La actividad aérea en el Aeropuerto Internacional de El Paso fue paralizada por “razones especiales de seguridad” durante 10 días, informó la Administración Federal de Aviación de Estados Unidos la madrugada del miércoles.
Aproximadamente 16 kilómetros a la redonda o 10 millas de espacio aéreo sobre la ciudad fronteriza, así como la comunidad cercana de Santa Teresa, en Nuevo México, fue restringido hasta el 21 de febrero.
A diferencia de ocasiones anteriores, la suspensión temporal aplica para todo tipo de aeronaves, incluidas las utilizadas para asistencia médica y operaciones militares, pero excluye a las que vuelan a más de 18 mil pies de altura.

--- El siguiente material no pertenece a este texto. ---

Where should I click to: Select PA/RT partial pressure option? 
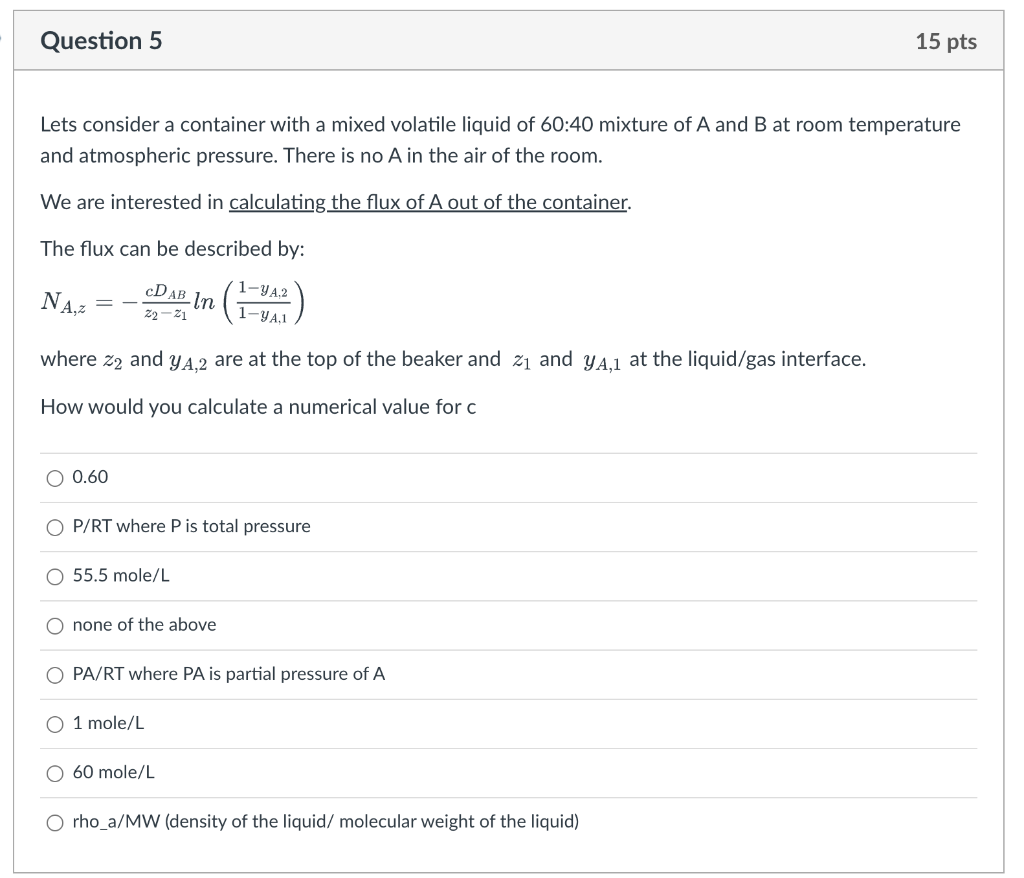point(56,674)
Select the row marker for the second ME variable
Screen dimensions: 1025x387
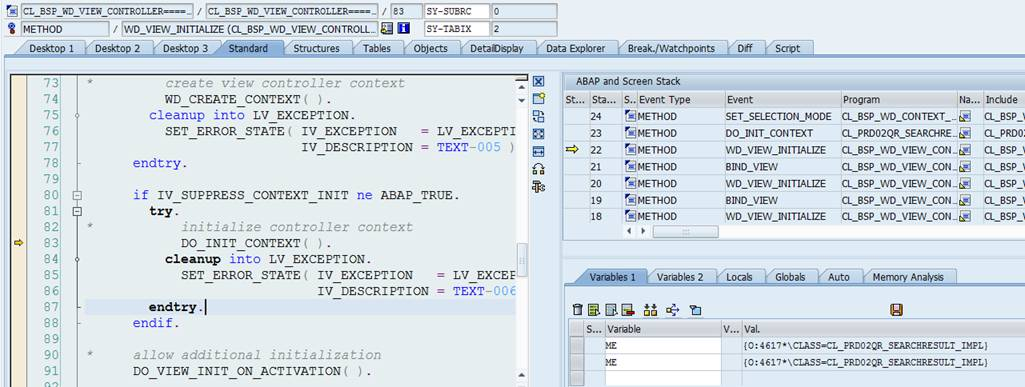tap(576, 362)
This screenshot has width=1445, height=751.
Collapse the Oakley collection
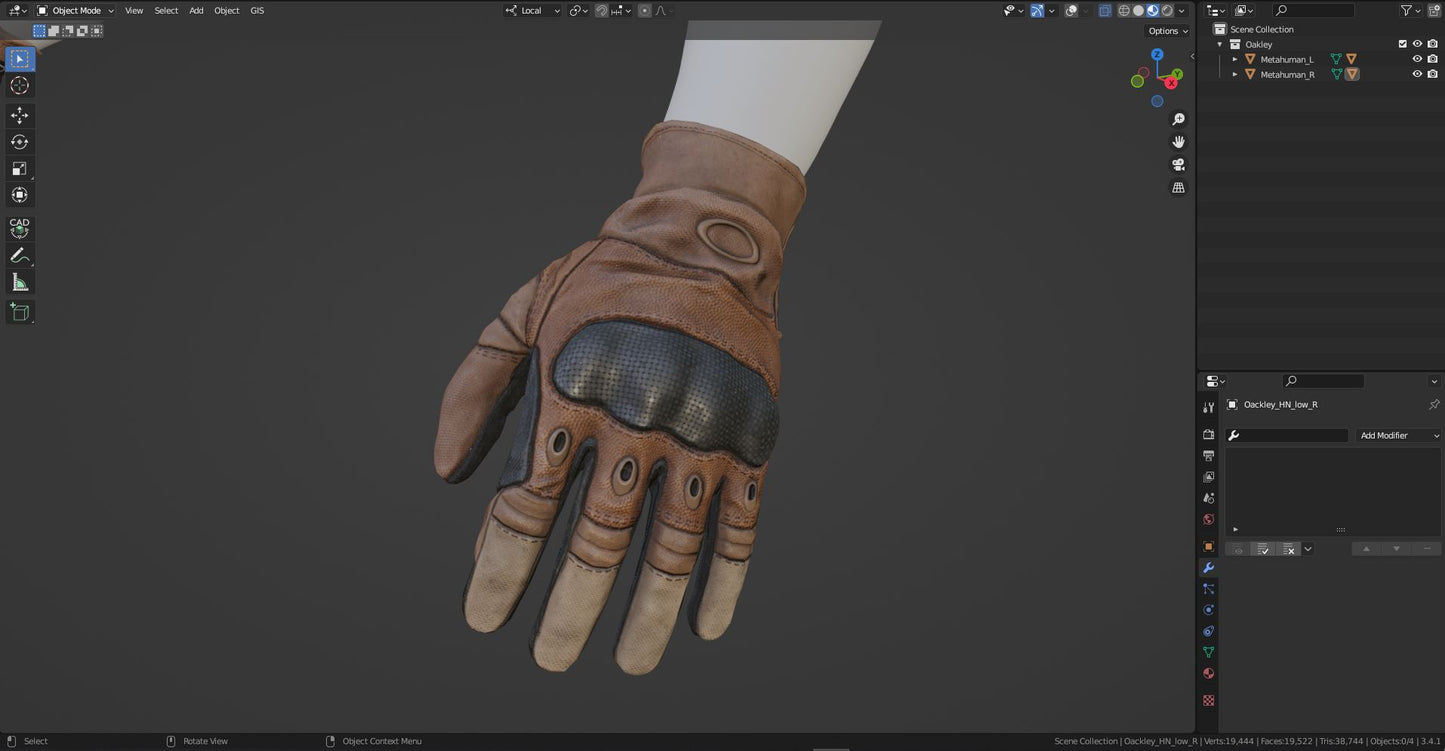point(1218,44)
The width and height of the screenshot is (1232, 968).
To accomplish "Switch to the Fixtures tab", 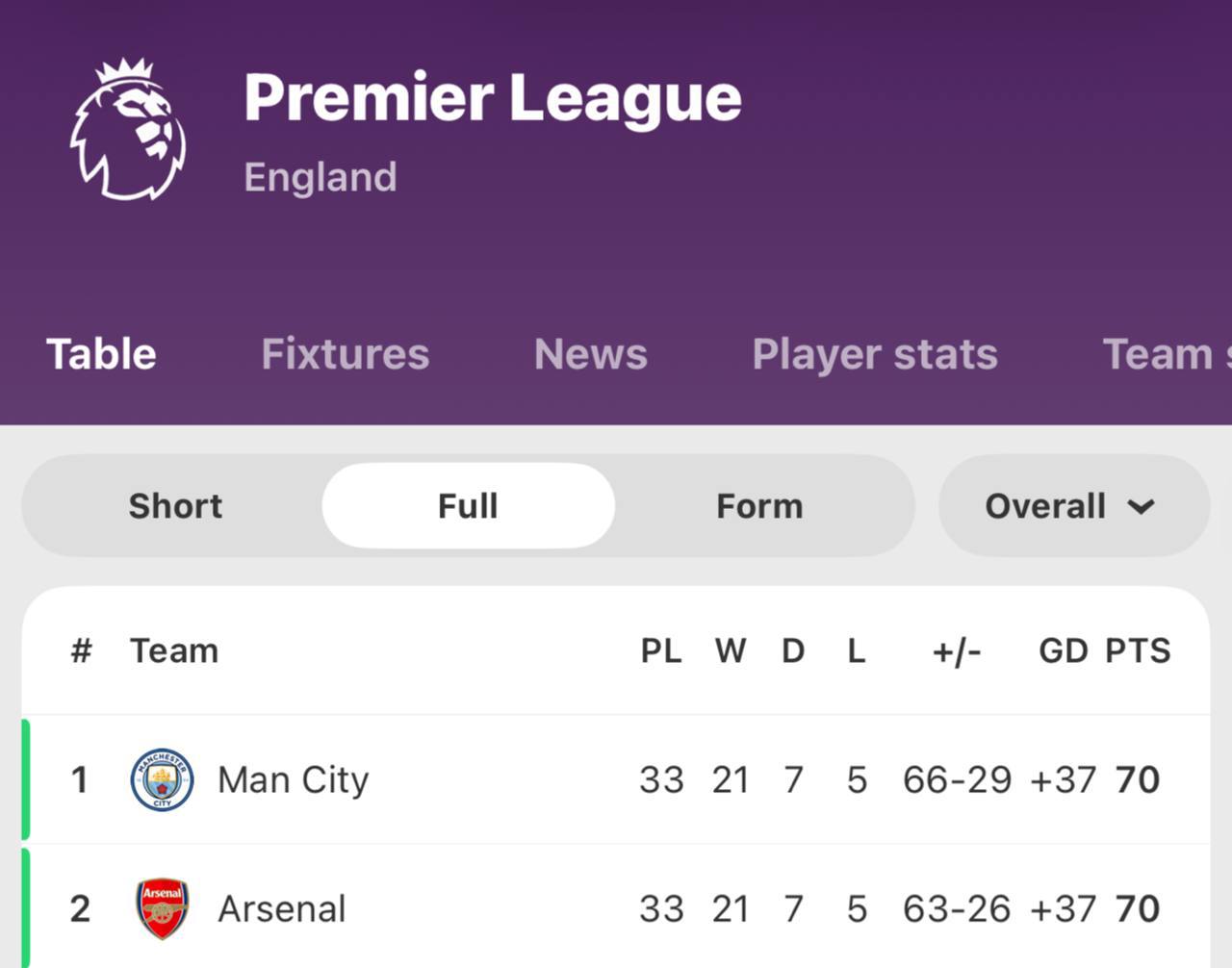I will pyautogui.click(x=345, y=354).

En el aviso, la administración estadounidense indicó que el gobierno federal podría usar fuerza letal si determina que una aeronave que violó la restricción representa una amenaza inminente.
La noche del martes arribó el último vuelo, de American Airlines, procedente de Chicago a las 22:57 hora local mientras que un avión privado de Everett, Washington, fue obligado a desviarse a Las Cruces, en Nuevo México.
La medida no afecta el espacio aéreo mexicano, por lo que el aeropuerto de Ciudad Juárez continuará operando con normalidad.